Rewrite the items from the line containing "This screenshot has" through the line containing "Looking at the screenshot, I should [x=466, y=41].", inclusive, replacing "magnifier" with "magnifying glass" and changing nothing else. Leave the pictures out of your answer.

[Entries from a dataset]
_____

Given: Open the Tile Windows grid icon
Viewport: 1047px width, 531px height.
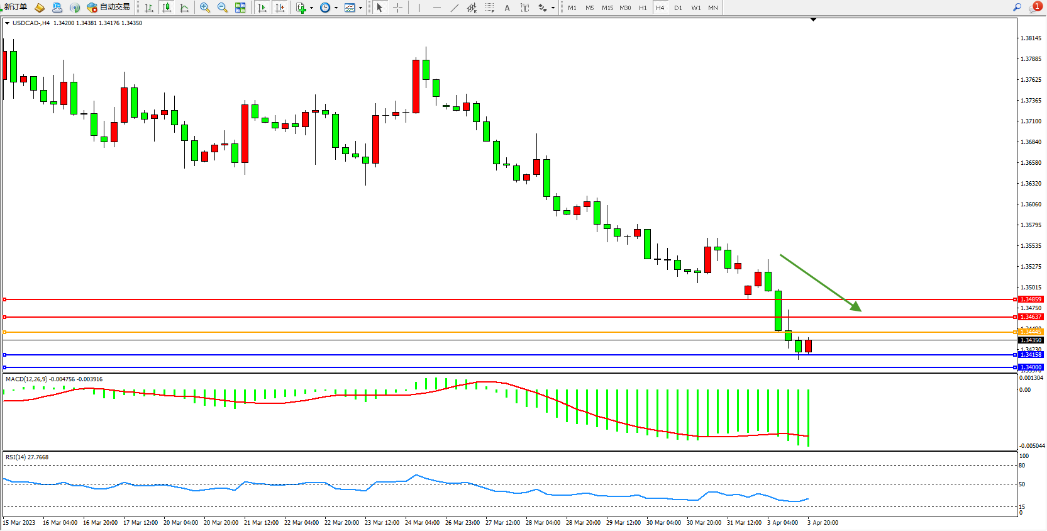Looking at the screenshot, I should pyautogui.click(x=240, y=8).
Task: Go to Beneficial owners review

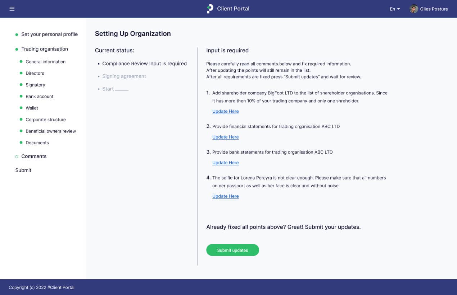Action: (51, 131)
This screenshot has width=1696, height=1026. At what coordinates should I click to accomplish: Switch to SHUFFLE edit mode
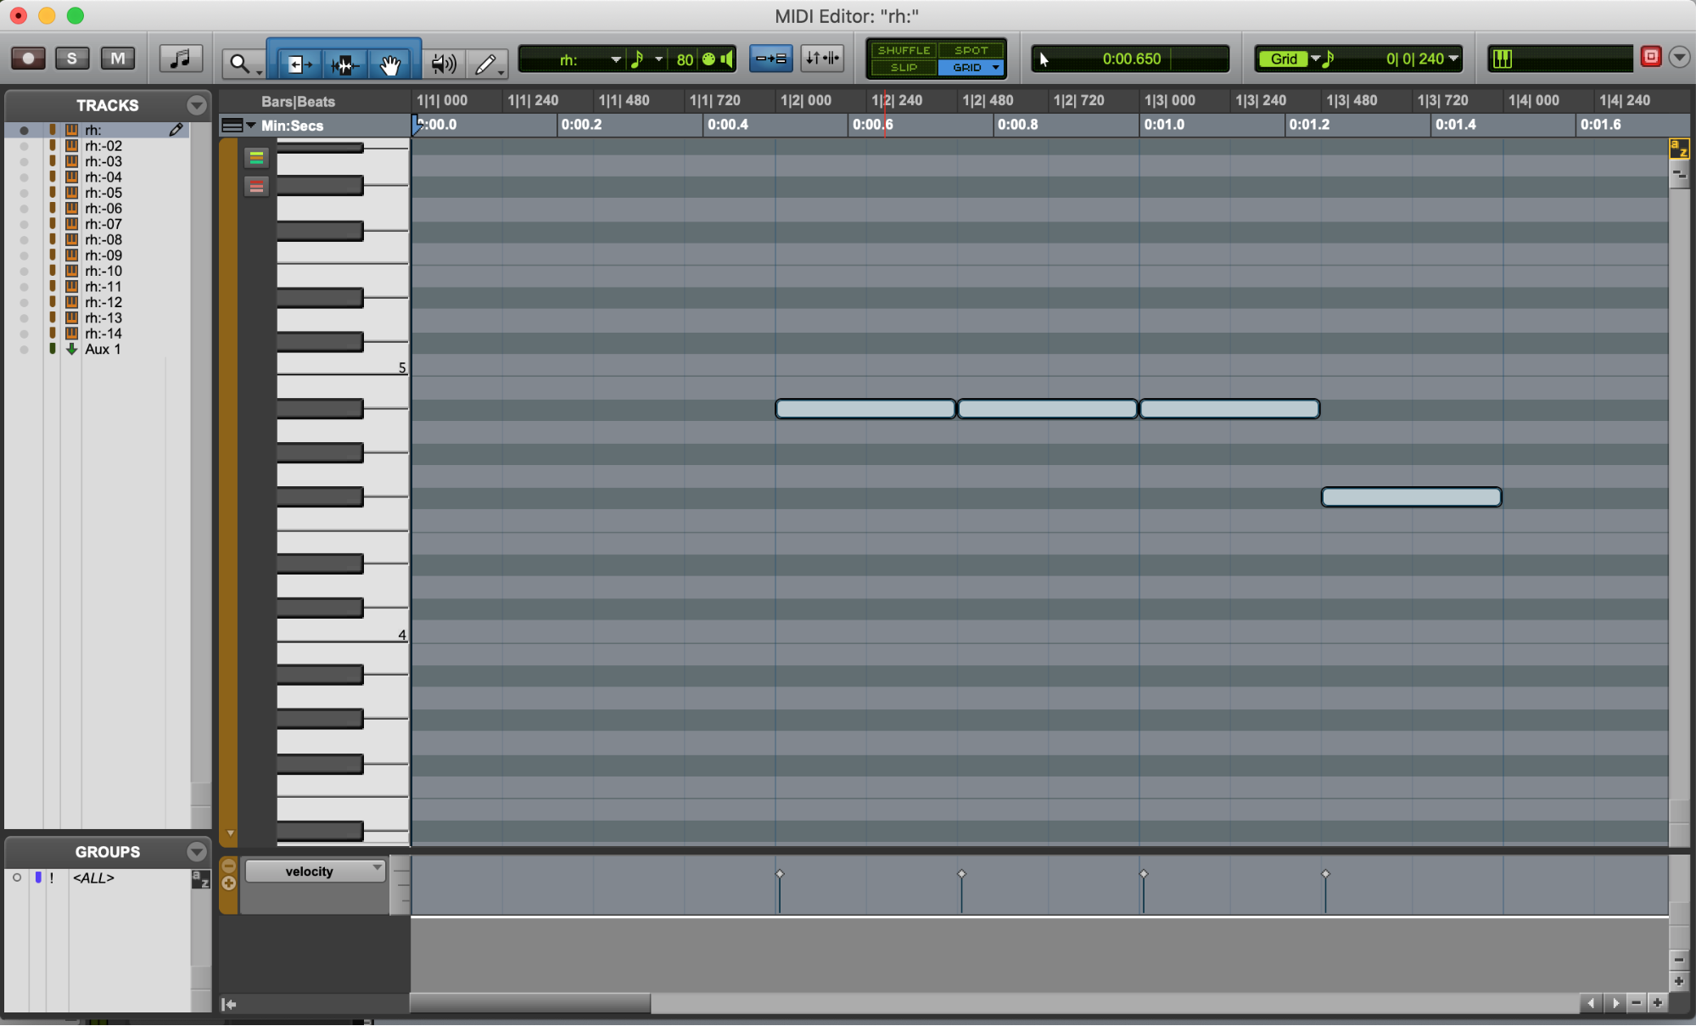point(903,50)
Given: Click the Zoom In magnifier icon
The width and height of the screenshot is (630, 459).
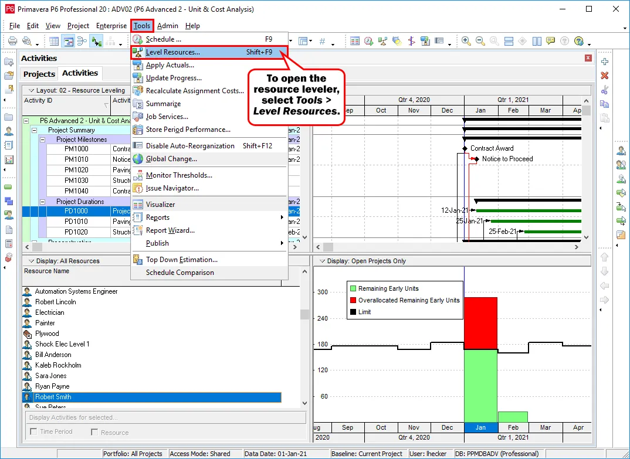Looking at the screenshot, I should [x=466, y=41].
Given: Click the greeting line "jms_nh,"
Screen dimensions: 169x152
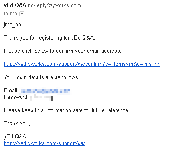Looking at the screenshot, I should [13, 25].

_____

### Reply to the exercise:
This screenshot has width=1696, height=1026. At what coordinates should I click to accomplish: Switch to SHUFFLE edit mode
point(903,50)
Given: Click the Zoom In magnifying glass icon
The width and height of the screenshot is (630, 459).
Looking at the screenshot, I should [x=466, y=41].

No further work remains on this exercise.